Clinicians and social workers ‘didn’t come into this world to manage budgets’, so a need to support their development was identified which links to a partnering stream of FFF. HFMA, it was felt, does in health a lot of what CIPFA does in local government. Competition makes little sense and it makes more sense to work in partnership. However, there are things which CIPFA do which HFMA doesn’t cover, CIPFA, for example, is better placed than HFMA to ‘speak the truth to power’ (eg recent stance on the pressures generated by how NHS control totals are being treated) and to work closely with local government on integration.

4. What products and services to offer? 

The Board agreed there was scope for adapting existing approaches for the health market, eg the FM Model’s main market has been in central government and abroad. Products around financial resilience and counter fraud might also be adaptable? Access to capital in NHS is problematic, so that might be helped by facilitating the conversations with local authorities on how to access capital using their greater flexibility. 
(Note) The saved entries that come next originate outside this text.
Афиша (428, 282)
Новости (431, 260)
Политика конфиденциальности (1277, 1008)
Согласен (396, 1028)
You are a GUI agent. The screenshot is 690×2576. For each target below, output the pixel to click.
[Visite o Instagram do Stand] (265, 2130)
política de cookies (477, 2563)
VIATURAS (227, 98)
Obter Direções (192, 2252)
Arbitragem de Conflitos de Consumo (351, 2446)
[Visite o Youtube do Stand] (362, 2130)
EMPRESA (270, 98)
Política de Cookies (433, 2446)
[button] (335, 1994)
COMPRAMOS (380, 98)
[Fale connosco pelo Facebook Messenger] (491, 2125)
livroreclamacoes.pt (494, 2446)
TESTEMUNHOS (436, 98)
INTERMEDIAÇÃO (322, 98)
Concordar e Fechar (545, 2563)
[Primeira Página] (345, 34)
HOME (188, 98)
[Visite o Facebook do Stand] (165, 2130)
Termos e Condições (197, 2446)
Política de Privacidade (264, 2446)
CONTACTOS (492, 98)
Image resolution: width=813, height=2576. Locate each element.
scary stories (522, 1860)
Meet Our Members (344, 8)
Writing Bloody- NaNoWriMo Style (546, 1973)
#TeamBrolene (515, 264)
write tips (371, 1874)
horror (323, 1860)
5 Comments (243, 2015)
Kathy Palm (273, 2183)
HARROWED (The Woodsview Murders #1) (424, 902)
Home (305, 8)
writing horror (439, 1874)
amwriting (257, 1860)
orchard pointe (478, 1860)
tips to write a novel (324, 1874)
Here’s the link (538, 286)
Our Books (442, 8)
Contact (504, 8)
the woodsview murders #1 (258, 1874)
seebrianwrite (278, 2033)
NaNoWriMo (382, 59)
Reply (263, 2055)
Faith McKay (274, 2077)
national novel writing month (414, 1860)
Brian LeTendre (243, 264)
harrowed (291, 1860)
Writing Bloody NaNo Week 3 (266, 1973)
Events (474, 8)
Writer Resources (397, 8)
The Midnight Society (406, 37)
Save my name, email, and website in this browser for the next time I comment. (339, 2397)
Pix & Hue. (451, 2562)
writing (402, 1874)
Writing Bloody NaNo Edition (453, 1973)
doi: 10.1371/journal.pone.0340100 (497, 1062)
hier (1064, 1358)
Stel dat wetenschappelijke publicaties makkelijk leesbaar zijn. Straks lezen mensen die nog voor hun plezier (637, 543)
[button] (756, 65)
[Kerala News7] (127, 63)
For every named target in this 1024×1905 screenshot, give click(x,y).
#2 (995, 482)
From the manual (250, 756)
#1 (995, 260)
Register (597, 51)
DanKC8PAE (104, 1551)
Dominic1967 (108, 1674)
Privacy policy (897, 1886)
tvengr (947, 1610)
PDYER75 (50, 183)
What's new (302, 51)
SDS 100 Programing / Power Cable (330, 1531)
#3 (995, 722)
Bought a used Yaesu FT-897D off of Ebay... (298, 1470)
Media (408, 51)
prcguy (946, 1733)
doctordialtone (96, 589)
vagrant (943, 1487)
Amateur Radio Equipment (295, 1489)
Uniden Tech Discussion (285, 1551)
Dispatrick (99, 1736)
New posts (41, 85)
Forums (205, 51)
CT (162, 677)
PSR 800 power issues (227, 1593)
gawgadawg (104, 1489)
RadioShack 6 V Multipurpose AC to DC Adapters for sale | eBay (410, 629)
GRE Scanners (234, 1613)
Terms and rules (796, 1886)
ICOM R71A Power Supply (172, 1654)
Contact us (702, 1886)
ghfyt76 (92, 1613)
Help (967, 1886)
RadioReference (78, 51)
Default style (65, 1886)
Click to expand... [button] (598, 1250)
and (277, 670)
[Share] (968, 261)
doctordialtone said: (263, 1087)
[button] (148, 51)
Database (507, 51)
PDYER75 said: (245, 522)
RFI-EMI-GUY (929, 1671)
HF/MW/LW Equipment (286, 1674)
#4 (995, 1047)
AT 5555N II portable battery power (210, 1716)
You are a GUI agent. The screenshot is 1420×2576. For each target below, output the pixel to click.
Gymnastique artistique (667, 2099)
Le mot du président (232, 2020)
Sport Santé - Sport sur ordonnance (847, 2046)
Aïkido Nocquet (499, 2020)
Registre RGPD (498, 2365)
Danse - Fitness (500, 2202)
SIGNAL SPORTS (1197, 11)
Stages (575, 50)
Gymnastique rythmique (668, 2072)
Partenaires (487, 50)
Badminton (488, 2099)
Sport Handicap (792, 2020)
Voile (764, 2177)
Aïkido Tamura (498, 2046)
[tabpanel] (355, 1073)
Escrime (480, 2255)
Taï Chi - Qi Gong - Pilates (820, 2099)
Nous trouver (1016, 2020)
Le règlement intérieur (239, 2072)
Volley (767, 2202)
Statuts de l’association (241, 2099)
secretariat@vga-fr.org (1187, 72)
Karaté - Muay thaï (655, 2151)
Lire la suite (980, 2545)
The Board was supportive of the project to develop tools for the assessment of revenue investments, which it was felt would fill a gap for finance directors. There’s a need for training on the gateways people need to go through and how to cost a pathway? The starting point should be value to patients, not just cash. Financial management in GP consortia was also seen as a potential product. 

The Board also suggested that CIPPFA should view employing organisations as "members", and act as "the home of people working in finance", not just of people sitting CIPPFA exams. "We’re going to help you support your students" is a key offer.

The Board’s Terms of Reference were agreed, being consistent with the discussion. It was suggested that a third sector representative should be sought for the Board. 

CIPFA’s Director of Public Affairs, Drew Cullen, explained that CIPFA had been successful in raising its public and press profile in health, based on well-researched content, but also sought to bring about the right sort of changes. He indicated a desire, which the Board supported, to shape the broader agenda and engage with stakeholders more effectively in the key areas of integration, fiscal resilience and the effects of Brexit. 

The Board discussed their perspectives on the Better Care Fund (BCF) in the light of the end of first year CIPFA-HFMA survey. The consensus was that any reduction in apparent agitation at the problems caused by the BCF was likely attributable more to the acceptance of its marginality as to the more stable long-term position given to it by the December 2015 announcements.

Interesting debate on BCF was on ‘who bears the risk?’ It was suggested that a tussle lies ahead between HMT and DH on how BCF is funded, with pressure to subsume it within locally retained business rates, which might well prove problematic. The BCF was seen as likely to lose any relevance as the requirement for full integration takes shape. As currently set up, it had failed to follow the principle that ‘form should follow function’ – rather, you were set financial targets and had to concentrate on passing the checkpoint at the expense of the originating purpose, which was now lost.  The local partners had challenged all this when the BCF came out, it was said, but had now mellowed and went with the flow. Perhaps we had tried to make more of it than it had largely proved to be, ie just a mechanism for the transfer of funds.

In a fuller discussion of the project to assess long-term revenue investments in public health, the Board indicated that it would like to act as a reference group for the work. The generic nature of the intended tool was emphasised: so, for example, it could be applied not just to ‘traditional public health concerns’ such as tackling obesity, but to such early intervention as taking action to reduce loneliness. A distinction between ‘total benefits’ v ‘realisable benefits’ should be emphasised – ie emphasis is on both cash and the quality of life.